The cause of OCPD is unknown. This is a distinct disorder from obsessive–compulsive disorder (OCD), and the relation between the two is contentious. Some (but not all) studies have found high comorbidity rates between the two disorders, and both may share outside similarities – rigid and ritual-like behaviors, for example. Hoarding, orderliness, and a need for symmetry and organization are often seen in people with either disorder. Attitudes toward these behaviors differ between people affected with either of the disorders: for people with OCD, these behaviors are unwanted and seen as unhealthy, being the product of anxiety-inducing and involuntary thoughts, while for people with OCPD they are egosyntonic (that is, they are perceived by the subject as rational and desirable), being the result of, for example, a strong adherence to routines, a natural inclination towards cautiousness, or a desire to achieve perfection.
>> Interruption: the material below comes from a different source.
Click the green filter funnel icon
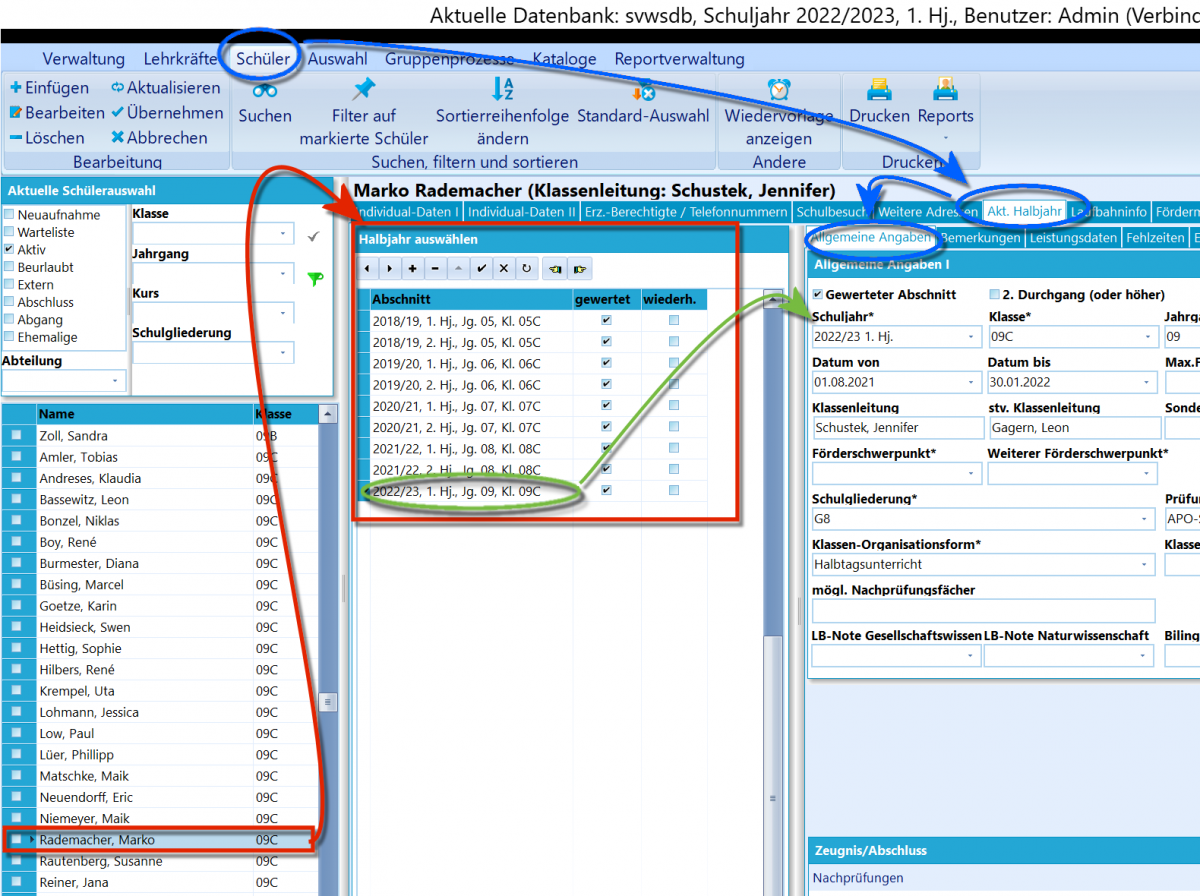The image size is (1200, 896). (x=316, y=279)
OCPD occurs in about 2–8% of the general population and 8–9% of psychiatric outpatients. The disorder more often occurs in men.

The main symptoms of OCPD are preoccupation with remembering and paying attention to minute details and facts, following rules and regulations, compulsion to make lists and schedules, and rigidity/inflexibility of beliefs or showing perfectionism that interferes with task completion. Symptoms may cause extreme distress and interfere with a person's occupational and social functioning. Most people spend their early life avoiding symptoms and developing techniques to avoid dealing with these strenuous issues.